Comparison Profile

A Compare Profile for PDFC contains parameters and settings for the comparison of documents. Different Compare Profiles can lead to very different results when compared. Therefore, it may be necessary to adjust or optimize these for certain comparison scenarios.

Manage Compare Profiles

In the footer of the Compare Profile window you have the possibility to manage Compare Profiles. The currently open profile can be duplicated, exported, published/unpublished and deleted. In addition, settings for a Compare Profiles can be imported.

Note: In this way, for example, Compare Profiles can be exported from the i-net PDFC GUI and imported into the server. This also works in the other direction. Exported Compare Profiles can be edited outside the application, that means settings which can not be set with the configuration interface. This can be headers and footers that are over 100 pixels high. The possible settings can be found in the respective tables.

Default Profiles and Publishing

The default compare profiles provided by i-net PDFC can be activated or deactivated in the server configuration under Comparison> Profiles.
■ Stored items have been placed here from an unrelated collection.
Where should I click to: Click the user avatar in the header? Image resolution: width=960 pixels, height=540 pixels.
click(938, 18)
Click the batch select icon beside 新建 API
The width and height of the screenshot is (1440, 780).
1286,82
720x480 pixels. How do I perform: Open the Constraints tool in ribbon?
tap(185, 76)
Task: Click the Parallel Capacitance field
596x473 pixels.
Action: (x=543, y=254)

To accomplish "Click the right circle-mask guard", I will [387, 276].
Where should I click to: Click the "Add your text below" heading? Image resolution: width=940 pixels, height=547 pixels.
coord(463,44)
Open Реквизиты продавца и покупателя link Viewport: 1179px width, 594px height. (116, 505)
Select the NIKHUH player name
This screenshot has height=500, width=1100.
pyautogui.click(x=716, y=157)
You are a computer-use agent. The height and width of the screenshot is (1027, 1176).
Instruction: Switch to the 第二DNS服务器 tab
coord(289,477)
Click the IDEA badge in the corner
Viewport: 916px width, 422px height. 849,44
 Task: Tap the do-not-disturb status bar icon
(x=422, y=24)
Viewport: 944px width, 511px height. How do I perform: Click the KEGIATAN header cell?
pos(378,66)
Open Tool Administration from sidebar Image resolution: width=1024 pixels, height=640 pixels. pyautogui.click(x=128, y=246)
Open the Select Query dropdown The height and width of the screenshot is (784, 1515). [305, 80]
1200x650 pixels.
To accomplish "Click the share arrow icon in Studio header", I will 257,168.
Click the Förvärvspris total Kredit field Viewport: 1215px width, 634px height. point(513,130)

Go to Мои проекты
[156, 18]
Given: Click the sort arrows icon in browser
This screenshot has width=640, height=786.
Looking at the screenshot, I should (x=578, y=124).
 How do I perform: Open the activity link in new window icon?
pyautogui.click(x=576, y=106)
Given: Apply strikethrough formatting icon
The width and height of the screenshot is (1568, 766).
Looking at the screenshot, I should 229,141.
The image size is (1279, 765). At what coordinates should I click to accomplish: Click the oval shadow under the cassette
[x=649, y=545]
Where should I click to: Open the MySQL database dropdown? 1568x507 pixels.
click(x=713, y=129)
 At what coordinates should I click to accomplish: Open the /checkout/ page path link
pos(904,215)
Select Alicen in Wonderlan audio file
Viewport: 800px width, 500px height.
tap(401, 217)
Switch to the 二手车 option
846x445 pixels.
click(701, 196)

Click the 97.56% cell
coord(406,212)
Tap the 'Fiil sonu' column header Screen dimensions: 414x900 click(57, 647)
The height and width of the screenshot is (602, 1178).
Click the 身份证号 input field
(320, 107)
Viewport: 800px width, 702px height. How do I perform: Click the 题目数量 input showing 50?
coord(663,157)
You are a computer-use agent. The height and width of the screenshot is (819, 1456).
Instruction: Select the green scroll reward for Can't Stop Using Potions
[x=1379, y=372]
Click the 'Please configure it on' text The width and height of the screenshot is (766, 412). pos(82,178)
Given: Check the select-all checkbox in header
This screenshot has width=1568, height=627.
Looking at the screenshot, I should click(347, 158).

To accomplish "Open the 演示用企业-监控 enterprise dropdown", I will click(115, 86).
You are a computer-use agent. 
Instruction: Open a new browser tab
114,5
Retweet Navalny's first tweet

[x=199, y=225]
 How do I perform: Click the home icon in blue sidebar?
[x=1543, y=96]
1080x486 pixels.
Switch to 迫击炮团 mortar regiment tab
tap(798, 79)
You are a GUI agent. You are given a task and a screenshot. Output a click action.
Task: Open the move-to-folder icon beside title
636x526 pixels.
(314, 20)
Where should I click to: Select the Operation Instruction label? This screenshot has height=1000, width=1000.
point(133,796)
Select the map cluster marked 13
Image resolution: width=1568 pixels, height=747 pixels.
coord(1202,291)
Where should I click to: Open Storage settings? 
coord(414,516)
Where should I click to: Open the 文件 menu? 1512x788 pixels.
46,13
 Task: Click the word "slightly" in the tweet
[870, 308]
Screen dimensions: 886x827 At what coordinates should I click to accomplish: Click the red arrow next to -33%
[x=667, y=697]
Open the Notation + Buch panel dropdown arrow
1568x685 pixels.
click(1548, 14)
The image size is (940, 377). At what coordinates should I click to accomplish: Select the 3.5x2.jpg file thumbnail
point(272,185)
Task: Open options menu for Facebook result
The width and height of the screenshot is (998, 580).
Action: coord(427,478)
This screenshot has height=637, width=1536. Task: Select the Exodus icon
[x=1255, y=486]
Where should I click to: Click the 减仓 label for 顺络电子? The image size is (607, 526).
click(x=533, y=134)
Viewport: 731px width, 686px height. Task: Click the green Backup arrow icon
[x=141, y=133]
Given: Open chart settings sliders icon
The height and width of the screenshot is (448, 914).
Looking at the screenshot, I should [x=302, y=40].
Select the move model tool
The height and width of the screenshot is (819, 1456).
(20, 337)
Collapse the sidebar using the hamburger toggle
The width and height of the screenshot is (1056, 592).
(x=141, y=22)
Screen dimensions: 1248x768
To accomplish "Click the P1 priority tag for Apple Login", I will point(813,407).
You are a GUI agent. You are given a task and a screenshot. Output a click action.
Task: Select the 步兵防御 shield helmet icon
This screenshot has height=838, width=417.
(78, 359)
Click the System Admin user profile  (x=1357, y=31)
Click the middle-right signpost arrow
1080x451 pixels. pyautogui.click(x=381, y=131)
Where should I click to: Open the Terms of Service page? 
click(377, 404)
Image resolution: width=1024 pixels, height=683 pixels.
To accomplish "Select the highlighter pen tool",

Any user with administrative permissions or the permission 'Manage Users and Groups' can publish a user profile either for all users or for selected users or groups. Once a profile is published it will appear alongside the default profiles for any user who has access to the profile. The publishing state of a profile is displayed in the list of available profiles unless the profile is shared for anyone. So, this mechanism can for instance be used to augment the default profiles of the server.

Published profiles can be unpublished by any user with administrative permissions or the permission 'Manage Users and Groups'. They can only be modified by the owner or an administrator.

To customize a default profile or a write protected shared profile, it has to be duplicated to create a new writable profile.

Import/Export of profiles

Each profile can be stored to an external file by clicking on Export at the bottom of the profile panel. The export files are portable and can be used for any type of i-net PDFC installation - GUI, API and Server.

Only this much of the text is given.